The first step is to get rid of the idea of "partial credit" entirely or to reduce it to the minimum. In undergraduate courses I usually announce in the very beginning that every problem will be scored from 0 to 3, 3 being a full solution, 2 being a full solution with a minor glitch (like a stupid numerical error in an otherwise correct computation scheme or an erroneous sign flip near the end of the derivation), 1 being an essential progress in the right direction, 0 being everything else and that I'm the sole authority to identify all the adjectives here (full, minor, essential, right, etc.).

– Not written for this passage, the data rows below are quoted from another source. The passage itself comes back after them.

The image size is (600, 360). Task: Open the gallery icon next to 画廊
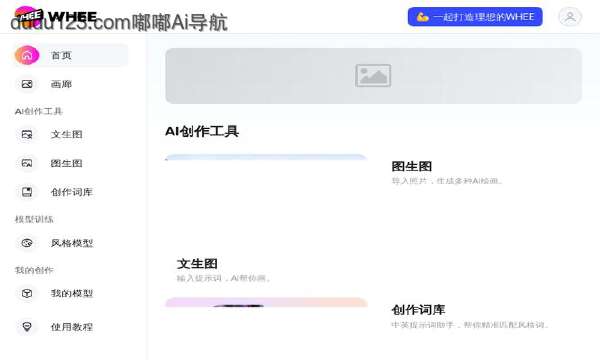point(27,84)
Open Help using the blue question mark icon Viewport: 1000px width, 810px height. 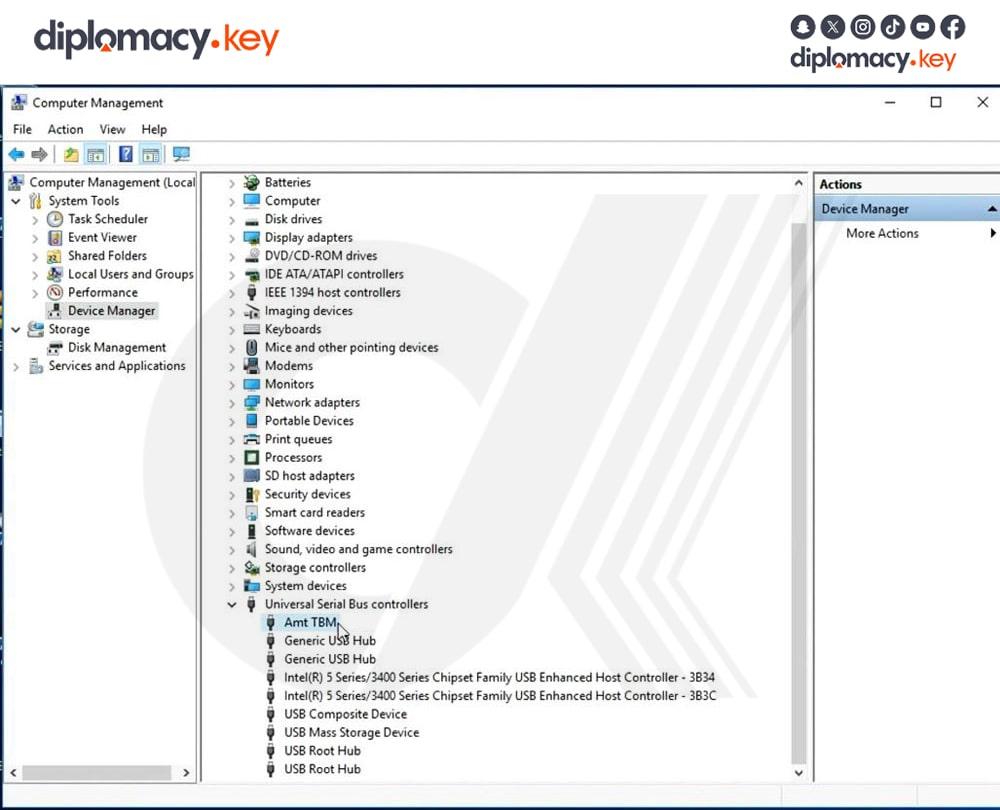(123, 153)
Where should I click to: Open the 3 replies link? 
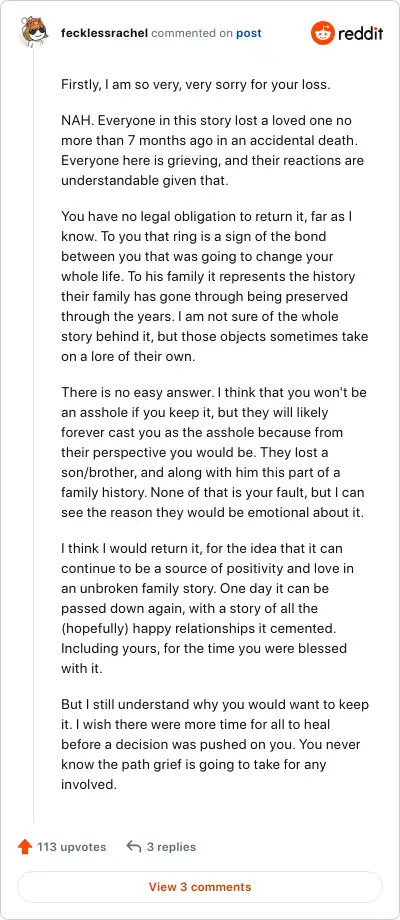tap(171, 847)
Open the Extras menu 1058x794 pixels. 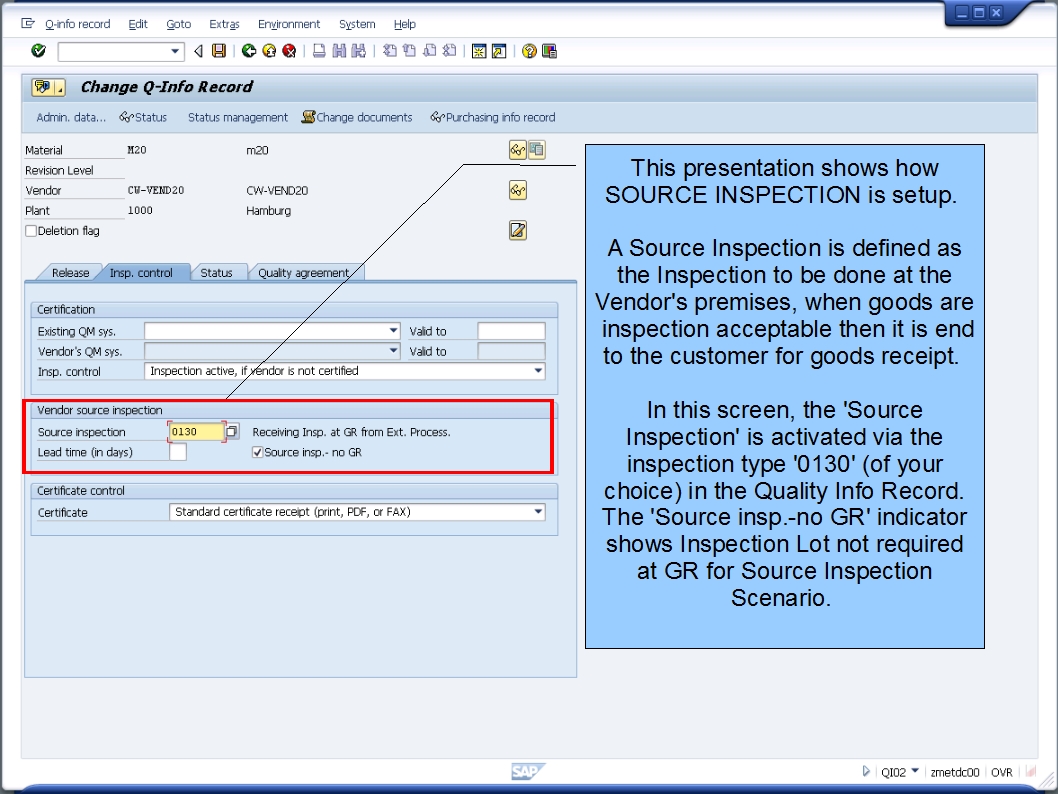click(x=224, y=24)
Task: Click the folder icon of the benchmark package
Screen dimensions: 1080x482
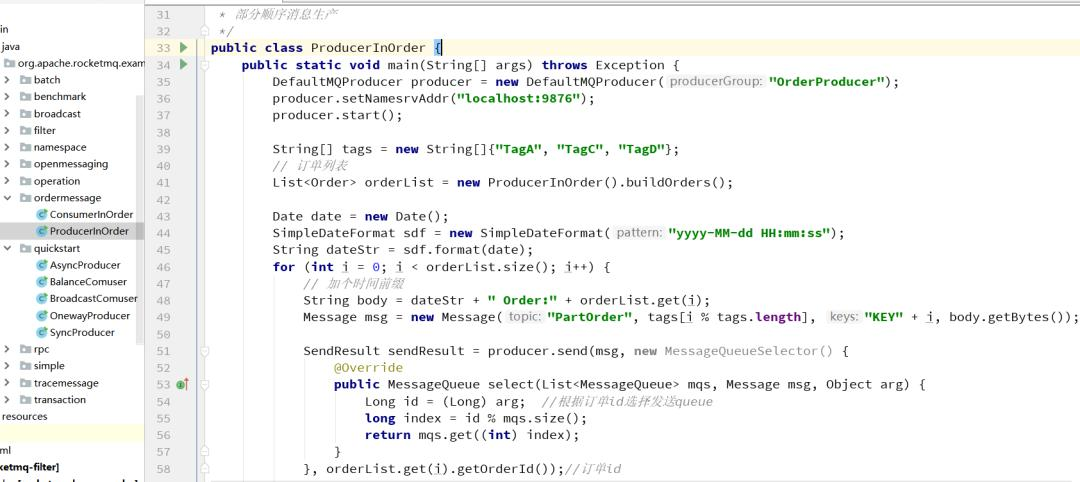Action: point(25,97)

That may sound a bit harsh, but that allows me to shut down all the potential whining of the type "I wrote 5 pages of correct computations/derivations; don't I deserve some points for that?" from the beginning. Note that I never give a problem on a written test that would require more than half a page to explain the solution in full if one knows what he or she is doing and I tell students that, though occasionally long solutions are correct and will be given a full credit in such cases, going beyond 2 pages without any clear ending in sight should raise some red flags in their heads on an exam.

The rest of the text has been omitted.